Questions linger on water, heat and taxes

Water
In the presentation materials included alongside the CUP application, Lex Developments claim that a future data center would have “near-zero ongoing potable water use.”
This is because it would use a closed-loop liquid cooling, rather than evaporative cooling. It compares this system to coolant in a car’s engine.
“The same liquid circulates continuously and is never consumed. Water goes in once at construction; that’s it. The system is sealed and self-contained,” according to the presentation.
But within the review criteria analysis, city staff included a list of questions.
Officials with the City’s Water Pollution Control submitted the following: “How much wastewater will be discharged? A ballpark number in gallons. Will any pretreatment be required? Will there be any chemicals being discharged?”
Lex Developments’ response did not address these questions.
The applicant response simply reads, “The proposed data center can be adequately served by existing public facilities and services, including transportation infrastructure, utilities and emergency services.”
McLane said that Lex Developments may still address these questions during Thursday’s meeting.
And more broadly, he said many of these questions could remain unanswered because a specific data center company has not yet been lined up to come to the property.
“He’s trying to prepare a site that could be marketed to a data center, and so I think that’s part of the vagueness of this application,” McLane said.
Heat
It’s also unclear if a data center would increase the overall temperature in Pocatello once operational.
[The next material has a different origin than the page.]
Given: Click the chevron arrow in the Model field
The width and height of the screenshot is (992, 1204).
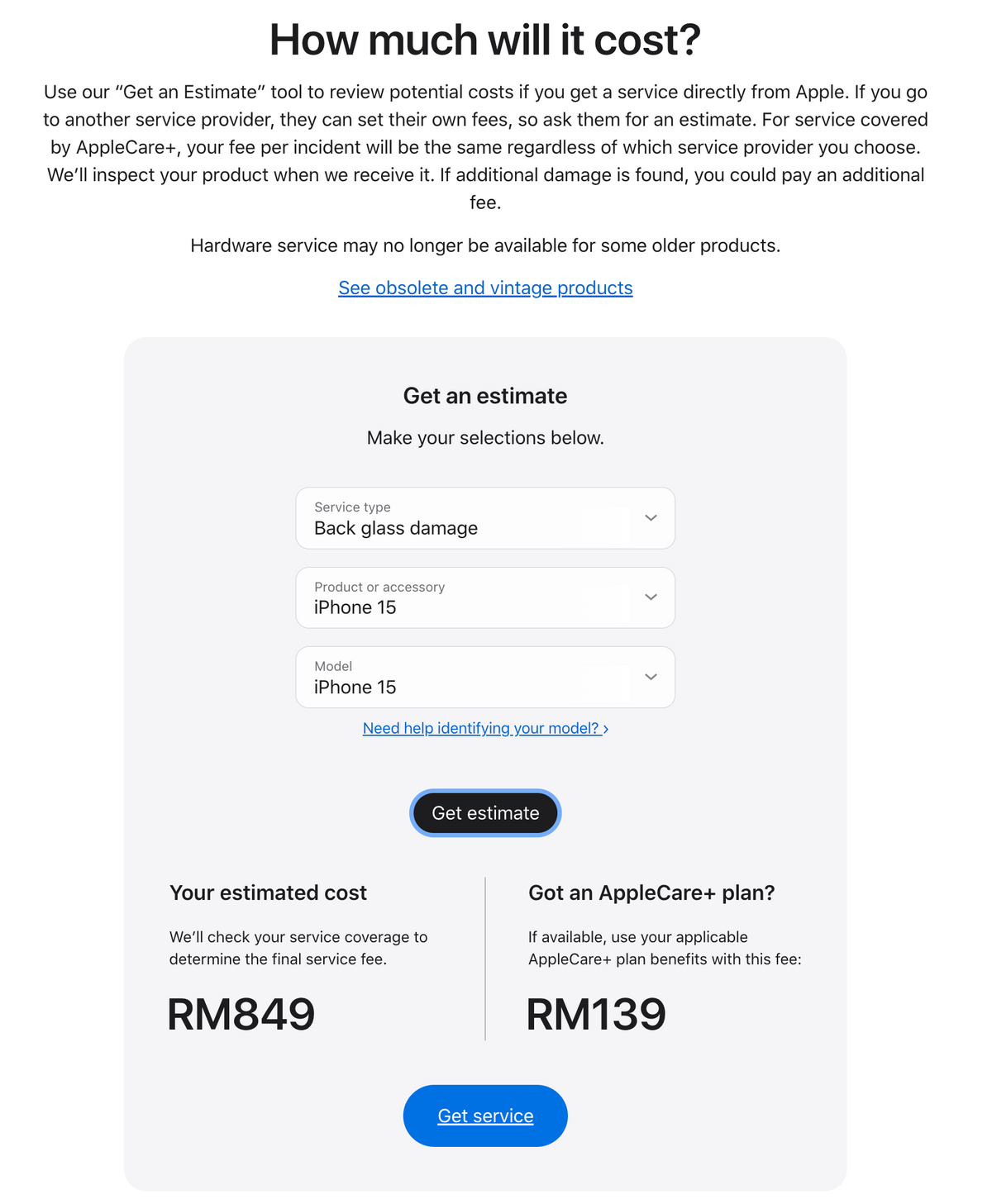Looking at the screenshot, I should (x=651, y=677).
Tim Axford, meteorologist at the National Weather Service’s Pocatello office, said his agency wouldn’t be able to speak to whether this would occur.
“This type of impact — it would be out of our lane to say whether something’s happening or not, or what those types of impacts would be,” Axford said.
Research seems to still be developing on this subject. But a preprint study submitted in March of this year, led by Andrea Marinoni, Ph.D, an associate professor of applied remote sensing with the University of Cambridge’s Earth Observation group, observed an occurrence it dubbed “the data heat island effect.”
Using data from 2004 to 2024 from 11,000 locations, researchers found that land surface temperatures increased by 2 degrees Celsius (3.6 degrees Fahrenheit) on average after an AI data center started operations. This translates to an increase of 3.6 degrees on average in Fahrenheit.
The study has not yet been peer reviewed.
Property taxes
Lex Developments’ presentation also says that in relation to property taxes, “100% stay local.”
The presentation also includes Bannock County’s combined levy rate, which is 1.2% of assessed value, as well as the tax split, which would be 30% to Pocatello-Chubbuck School District 25, 26% to the city of Pocatello, 26% to Bannock County and 13% to roads and ambulance services.
But the presentation does not give an estimate of how much property tax revenue a data center could generate.
McLane said that how much property tax revenue a data center could generate really “all depends on how those buildings are assessed.”
As for whether or not a potential data center could have property tax exemptions applied to it, McLane said it was too early in the process to say.
McLane said whether property tax exemptions would apply would be a decision made by the City Council, and that process would also include a public hearing.
“At this point, there’s no property tax break or anything like that being considered,” McLane said.